If your cervical facet joints are inflamed, you will typically feel pain in the neck, head, shoulders or arms. Inflamed thoracic facet joints will cause pain in the upper back, chest and occasionally an arm, while inflamed lumbar facet joints will affect the lower back, hips, buttocks and legs.
And in order to reduce the pain, many patients are turning to facet joint injections.
What is a Facet Joint Injection?
Administered to provide some relief from neck, and or, back pain, facet joint injections, otherwise known as facet blocks (because they can block pain) are steroid injections that are inserted into the facet joints to reduce the inflammation.
No, facet blocks won’t cure your back/neck pain, but what they can do, is potentially ease some of the pain as you work towards recovery with rest and prescribed physical therapy.
Facet joint injections are used for two reasons, one, to help identify where the pain is coming from and two, to provide pain relief.

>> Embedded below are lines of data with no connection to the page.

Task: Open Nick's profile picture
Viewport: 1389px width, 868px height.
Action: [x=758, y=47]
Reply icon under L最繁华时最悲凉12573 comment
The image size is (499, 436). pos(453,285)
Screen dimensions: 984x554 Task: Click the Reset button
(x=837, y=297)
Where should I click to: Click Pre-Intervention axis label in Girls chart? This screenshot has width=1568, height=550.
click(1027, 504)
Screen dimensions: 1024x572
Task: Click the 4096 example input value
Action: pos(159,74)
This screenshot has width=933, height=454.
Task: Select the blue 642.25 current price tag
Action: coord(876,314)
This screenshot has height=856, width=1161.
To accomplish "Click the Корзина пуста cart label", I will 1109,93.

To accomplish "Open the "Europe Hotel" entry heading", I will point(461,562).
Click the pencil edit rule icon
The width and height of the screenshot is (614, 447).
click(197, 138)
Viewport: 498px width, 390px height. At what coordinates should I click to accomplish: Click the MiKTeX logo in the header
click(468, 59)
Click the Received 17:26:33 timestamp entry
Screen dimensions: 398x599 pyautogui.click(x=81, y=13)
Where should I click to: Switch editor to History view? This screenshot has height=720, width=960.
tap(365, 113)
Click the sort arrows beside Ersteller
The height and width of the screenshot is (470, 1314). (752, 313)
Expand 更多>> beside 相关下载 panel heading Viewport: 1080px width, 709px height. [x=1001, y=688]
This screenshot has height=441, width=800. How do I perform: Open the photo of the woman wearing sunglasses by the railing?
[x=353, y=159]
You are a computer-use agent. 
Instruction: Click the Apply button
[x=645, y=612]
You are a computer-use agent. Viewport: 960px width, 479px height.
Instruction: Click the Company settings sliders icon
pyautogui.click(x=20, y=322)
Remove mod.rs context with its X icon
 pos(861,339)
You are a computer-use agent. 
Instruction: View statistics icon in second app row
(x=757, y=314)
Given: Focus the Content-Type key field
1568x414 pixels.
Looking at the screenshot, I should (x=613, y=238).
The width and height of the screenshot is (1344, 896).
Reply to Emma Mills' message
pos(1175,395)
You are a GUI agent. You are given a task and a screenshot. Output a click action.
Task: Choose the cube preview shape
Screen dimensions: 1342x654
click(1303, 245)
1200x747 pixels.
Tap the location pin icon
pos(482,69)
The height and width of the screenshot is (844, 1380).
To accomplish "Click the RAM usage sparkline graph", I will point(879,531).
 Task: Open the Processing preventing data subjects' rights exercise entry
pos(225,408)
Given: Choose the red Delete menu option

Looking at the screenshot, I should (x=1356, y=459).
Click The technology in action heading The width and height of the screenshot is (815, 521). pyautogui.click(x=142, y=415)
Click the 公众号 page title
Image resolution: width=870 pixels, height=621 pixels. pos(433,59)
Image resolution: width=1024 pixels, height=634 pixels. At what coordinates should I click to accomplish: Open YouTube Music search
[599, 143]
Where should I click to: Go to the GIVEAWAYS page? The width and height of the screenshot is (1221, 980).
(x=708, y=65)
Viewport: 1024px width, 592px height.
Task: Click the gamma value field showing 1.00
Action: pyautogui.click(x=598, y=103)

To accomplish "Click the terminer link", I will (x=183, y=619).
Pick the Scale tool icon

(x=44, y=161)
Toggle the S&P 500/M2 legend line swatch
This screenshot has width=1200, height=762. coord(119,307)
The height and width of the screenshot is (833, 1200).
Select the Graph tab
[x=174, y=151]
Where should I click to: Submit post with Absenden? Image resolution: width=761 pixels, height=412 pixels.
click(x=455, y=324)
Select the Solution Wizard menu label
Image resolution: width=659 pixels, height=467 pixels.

How are they used to Diagnose?
By injecting pain relieving medicine into the facet joints (the small, stabilizing joints found in your neck and back) physicians can determine whether or not the joint is the source of the pain by the level of pain relief experienced.
If a patient feels complete pain relief after the injection, it becomes apparent that the joint is in fact, the cause.
How are they used to Reduce Pain?
If it’s discovered that a particular facet joint is causing the pain, a time-released steroid will be injected to reduce inflammation and to provide the patient with pain relief that can last from days to years.
Getting a facet joint injection is a relatively simple process and will take anywhere from 30-60 minutes from start to finish.
The patient will lie on their stomach as the physician administers a local anesthesia to numb the skin before the injection. Sedation is not typically used, but if necessary, intravenous medication can be used to relax the patient for the procedure.
Using fluoroscopy, which is a live x-ray, to guide the needle to the proper facet joint, a minimal amount of contrast dye is injected so that the physician can make sure the fluid is contained in the joint before the medicinal fluid is injected.
When the procedure is complete, your physician will monitor you for 15-30 minutes before sending you on your way. Although your daily routine will not be overly affected after the injection, you should avoid strenuous activity for the rest of the day and refrain from immersing your body in water.
Are Facet Joint Injections for you?
So if you are on the road to recovery, but are struggling with intense back or neck pain, facet joint injections just may be the solution. Speak with your physician and find out more about facet blocks and how they can help ease some of your pain.